Governor Abdullah recounted the vital statistics describing his province:
- Established in 2004
- Consists of 2, 400 islands; 60% inhabited
- Surface area measures 250, 000 sq/km; 5% land
- Rich in iron ore, tin, gas, fisheries, and oil
- Population 1.2M; 700k in Batam; 200k in Bintan; 100k in Karimun
The Special Economic Zone, which is comprised of Batam, Bintan and Karimoon islands, holds more than $9B in direct foreign investment. Over 900 multinational companies operate in the SEZ. Additional investments of $6B are forecast over the next five years. This investment is attracted to the SEZ because of its strategic location, (immediately across the straits from Singapore) its developed infrastructure, and its attractive tax structure. Moreover, the security situation, including a substantial decline in pirate attacks in the adjacent waters, has improved considerably over the past three years.
Q: It’s been reported that the provincial government in the Riau province wanted to purchase extra patrol boats in order to increase security. Has this happened?
A: Four patrol boats were provided by the U.S. Eight to 10 were provided to Indonesia as a whole. Riau will use the patrol boats to protect the province from piracy and smuggling, but we would like to add more. The provincial airports also have improved security with assistance from the U.S. Trade and Development Agency (USTDA).
Q: Who owns the patrol boats? Riau province or Jakarta? What is the Navy’s effectiveness patrolling the area?
A: The boats belong to the local provincial police. The islands are guarded by police and the Navy, as the Navy’s operation is much wider than the police. The Navy can venture to the South China Sea and the Malacca Straits. But the Navy boats are few in number, which is why we have joint patrols with Singapore.
Q: With the free economic zone regulations, how easy is it to obtain work permits for third country parties? It’s not easy in Jakarta, but is it better in Riau?

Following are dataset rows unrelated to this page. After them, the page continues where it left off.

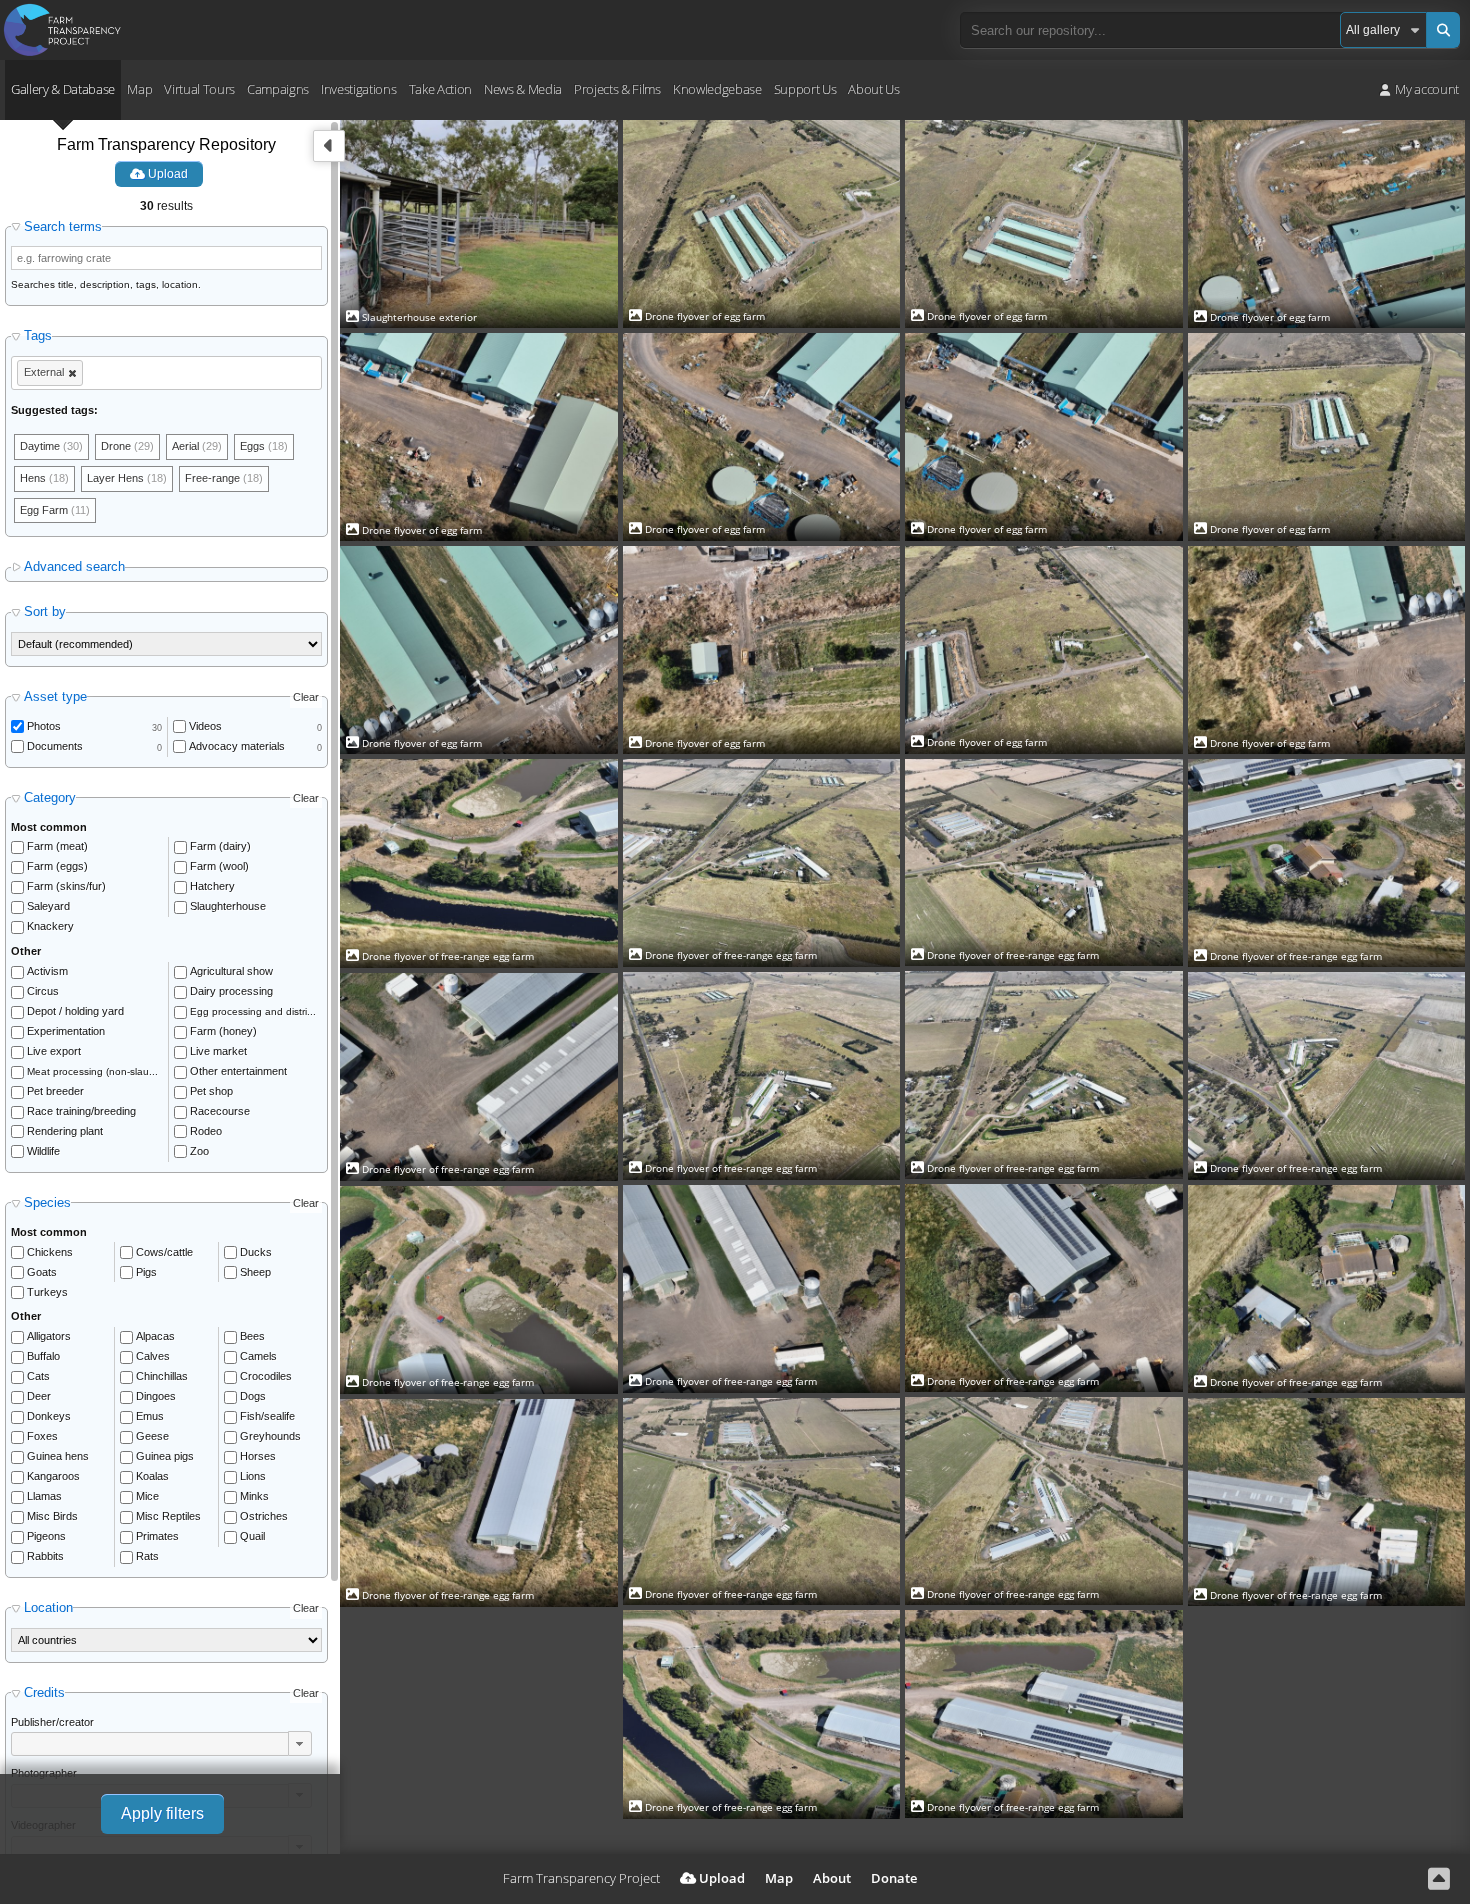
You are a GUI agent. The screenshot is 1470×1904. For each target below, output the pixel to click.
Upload (166, 174)
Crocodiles (266, 1376)
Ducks (256, 1252)
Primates (157, 1536)
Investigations (358, 89)
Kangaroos (53, 1476)
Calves (153, 1356)
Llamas (44, 1496)
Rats (147, 1556)
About (832, 1878)
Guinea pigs (165, 1456)
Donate (894, 1878)
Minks (254, 1496)
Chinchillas (162, 1376)
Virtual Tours (199, 89)
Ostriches (264, 1516)
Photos (44, 726)
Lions (253, 1476)
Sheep (255, 1272)
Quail (252, 1536)
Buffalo (43, 1356)
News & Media (523, 89)
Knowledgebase (717, 89)
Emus (150, 1416)
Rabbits (45, 1556)
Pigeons (46, 1536)
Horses (258, 1456)
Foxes (42, 1436)
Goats (42, 1272)
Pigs (146, 1272)
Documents (55, 746)
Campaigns (278, 89)
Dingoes (156, 1396)
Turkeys (47, 1292)
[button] (300, 1743)
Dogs (253, 1396)
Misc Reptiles (168, 1516)
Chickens (50, 1252)
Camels (258, 1356)
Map (139, 89)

A: Under the new law, one can obtain a work permit in less than a week. Riau province has a one-stop service, and you no longer have to go through Jakarta to obtain a work permit in Riau.
Q: What is the potential for separation now? Are the people and Jakarta more relaxed?
A: Decentralization is well under way. The governors are elected by the people, and so is the mayor and the village chief. The new law that brought about the economic zones gives the local government jurisdiction over the zone. Jakarta will only supervise.
Q: What was it that separated the Riau province from mainland Riau on Sumatra?
A: The islanders felt they were not treated well by Sumatra and organized a movement that was supported by Jakarta. From an economic point of view, it was understood that the islands needed to be separate. And in 2004, the provincial government was established.